**Exercise description**
Type out the lines below exactly, from the first through the line holding "Petani Gagal Panen", and include no pictures.
/---
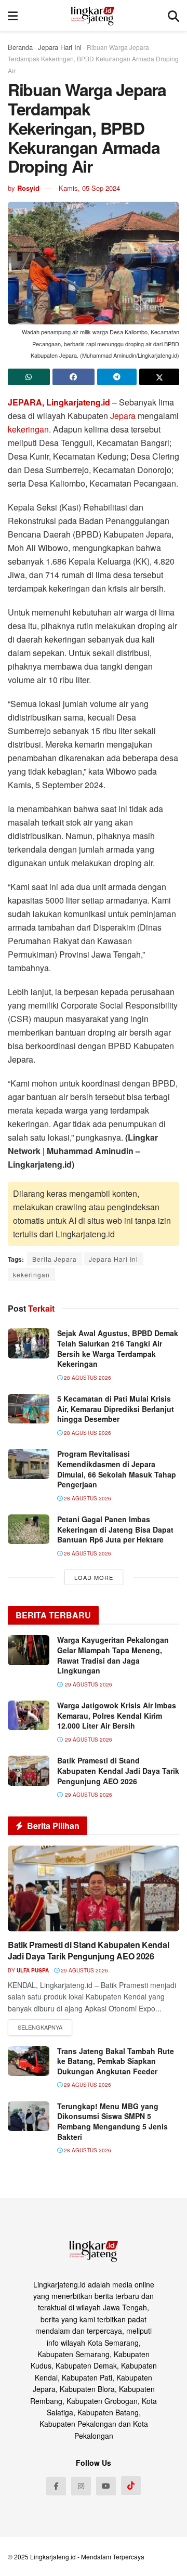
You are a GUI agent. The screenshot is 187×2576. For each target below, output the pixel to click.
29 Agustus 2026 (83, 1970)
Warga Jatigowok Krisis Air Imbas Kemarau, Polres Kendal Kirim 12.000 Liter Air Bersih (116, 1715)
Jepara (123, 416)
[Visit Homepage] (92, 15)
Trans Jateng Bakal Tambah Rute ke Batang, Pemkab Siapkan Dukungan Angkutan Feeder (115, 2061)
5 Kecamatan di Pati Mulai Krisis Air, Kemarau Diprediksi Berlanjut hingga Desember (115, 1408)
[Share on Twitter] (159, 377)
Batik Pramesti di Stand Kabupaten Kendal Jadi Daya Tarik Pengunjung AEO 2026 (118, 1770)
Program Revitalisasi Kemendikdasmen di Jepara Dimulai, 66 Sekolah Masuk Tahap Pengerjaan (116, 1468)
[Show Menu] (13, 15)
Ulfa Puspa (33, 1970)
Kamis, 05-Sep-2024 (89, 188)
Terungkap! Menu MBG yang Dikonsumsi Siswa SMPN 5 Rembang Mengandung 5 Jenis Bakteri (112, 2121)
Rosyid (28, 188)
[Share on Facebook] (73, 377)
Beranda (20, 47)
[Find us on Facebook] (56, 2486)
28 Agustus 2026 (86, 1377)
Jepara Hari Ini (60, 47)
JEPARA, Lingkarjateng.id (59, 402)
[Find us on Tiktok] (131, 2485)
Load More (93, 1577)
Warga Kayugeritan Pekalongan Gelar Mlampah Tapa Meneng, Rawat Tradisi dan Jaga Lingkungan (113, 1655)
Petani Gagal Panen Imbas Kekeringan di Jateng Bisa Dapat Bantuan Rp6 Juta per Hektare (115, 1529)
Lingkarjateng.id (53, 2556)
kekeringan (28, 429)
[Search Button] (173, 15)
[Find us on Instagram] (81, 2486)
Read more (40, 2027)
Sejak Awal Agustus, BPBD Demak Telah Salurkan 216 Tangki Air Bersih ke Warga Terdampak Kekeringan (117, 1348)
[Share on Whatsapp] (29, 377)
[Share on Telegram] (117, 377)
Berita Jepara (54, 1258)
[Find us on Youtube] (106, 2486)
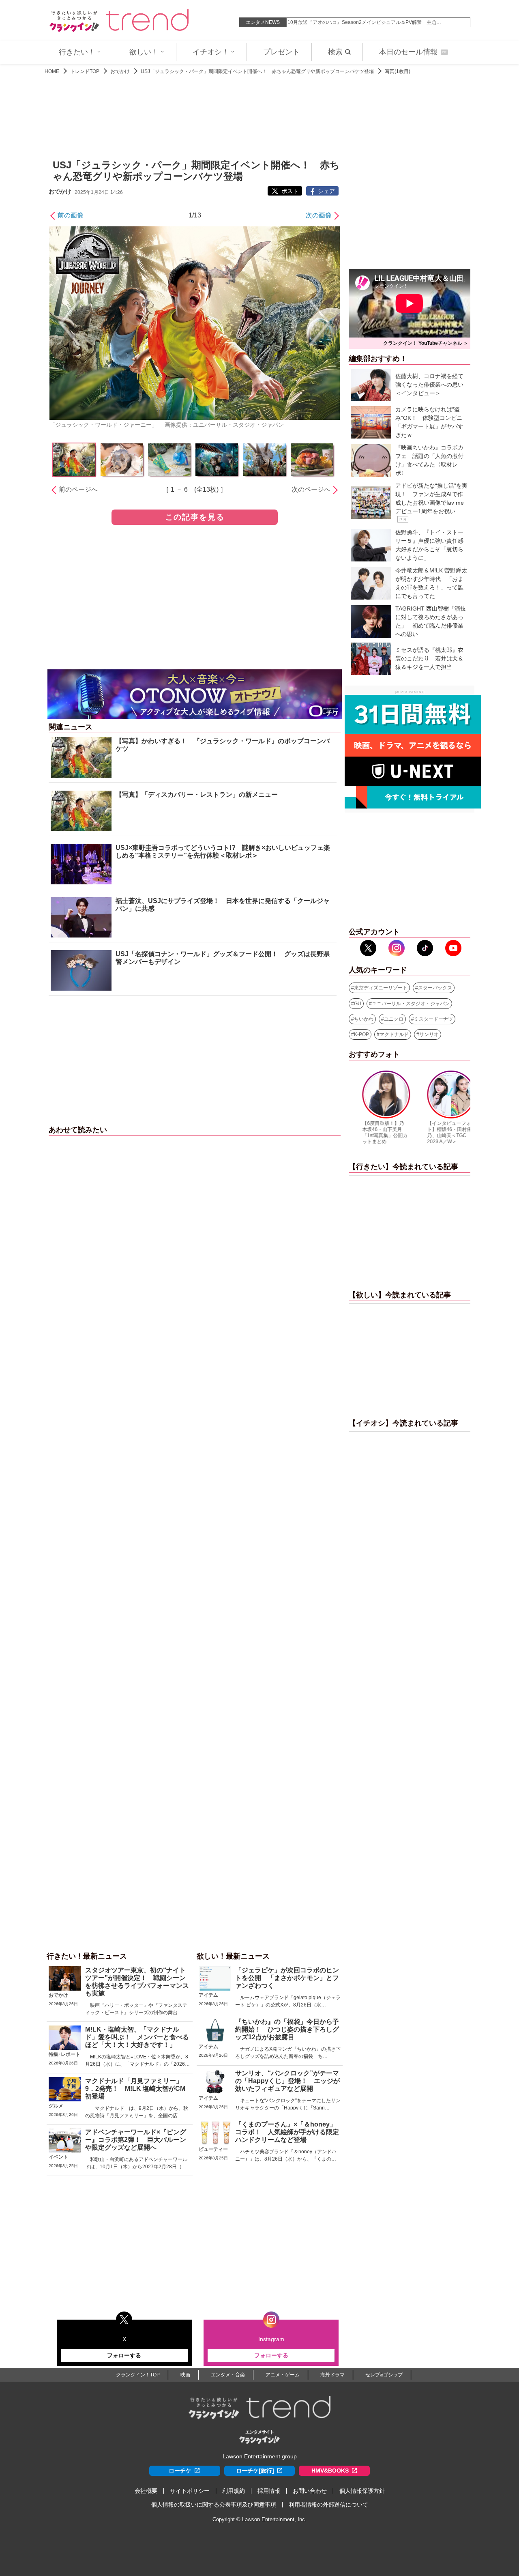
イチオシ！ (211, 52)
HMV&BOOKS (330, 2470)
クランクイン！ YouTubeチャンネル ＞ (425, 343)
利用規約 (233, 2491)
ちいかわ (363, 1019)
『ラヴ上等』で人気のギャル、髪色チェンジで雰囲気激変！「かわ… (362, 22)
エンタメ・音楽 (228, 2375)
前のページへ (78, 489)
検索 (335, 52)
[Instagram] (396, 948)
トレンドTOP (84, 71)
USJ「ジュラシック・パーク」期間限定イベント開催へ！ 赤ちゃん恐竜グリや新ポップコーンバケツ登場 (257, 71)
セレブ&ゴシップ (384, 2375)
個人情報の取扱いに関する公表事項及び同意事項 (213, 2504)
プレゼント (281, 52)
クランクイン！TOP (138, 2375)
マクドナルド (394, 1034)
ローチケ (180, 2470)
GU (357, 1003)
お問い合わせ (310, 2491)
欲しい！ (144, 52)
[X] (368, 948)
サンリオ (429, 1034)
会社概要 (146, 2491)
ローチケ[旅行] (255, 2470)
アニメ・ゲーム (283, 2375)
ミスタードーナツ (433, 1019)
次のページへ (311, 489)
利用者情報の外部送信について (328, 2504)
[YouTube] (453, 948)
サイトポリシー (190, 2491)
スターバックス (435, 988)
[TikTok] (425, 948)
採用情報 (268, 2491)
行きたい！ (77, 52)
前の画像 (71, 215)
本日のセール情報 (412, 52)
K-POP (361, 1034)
\---
**Result**
You are a GUI agent. The screenshot is 187×2576. For each target below, output the pixel to click.
29 Agustus 2026 (83, 1970)
Warga Jatigowok Krisis Air Imbas Kemarau, Polres Kendal Kirim 12.000 Liter Air Bersih (116, 1715)
Jepara (123, 416)
[Visit Homepage] (92, 15)
Trans Jateng Bakal Tambah Rute ke Batang, Pemkab Siapkan Dukungan Angkutan Feeder (115, 2061)
5 Kecamatan di Pati Mulai Krisis Air, Kemarau Diprediksi Berlanjut hingga Desember (115, 1408)
[Share on Twitter] (159, 377)
Batik Pramesti di Stand Kabupaten Kendal Jadi Daya Tarik Pengunjung AEO 2026 (118, 1770)
Program Revitalisasi Kemendikdasmen di Jepara Dimulai, 66 Sekolah Masuk Tahap Pengerjaan (116, 1468)
[Show Menu] (13, 15)
Ulfa Puspa (33, 1970)
Kamis, 05-Sep-2024 (89, 188)
Terungkap! Menu MBG yang Dikonsumsi Siswa SMPN 5 Rembang Mengandung 5 Jenis Bakteri (112, 2121)
Rosyid (28, 188)
[Share on Facebook] (73, 377)
Beranda (20, 47)
[Find us on Facebook] (56, 2486)
28 Agustus 2026 (86, 1377)
Jepara Hari Ini (60, 47)
JEPARA, Lingkarjateng.id (59, 402)
[Find us on Tiktok] (131, 2485)
Load More (93, 1577)
Warga Kayugeritan Pekalongan Gelar Mlampah Tapa Meneng, Rawat Tradisi dan Jaga Lingkungan (113, 1655)
Petani Gagal Panen Imbas Kekeringan di Jateng Bisa Dapat Bantuan Rp6 Juta per Hektare (115, 1529)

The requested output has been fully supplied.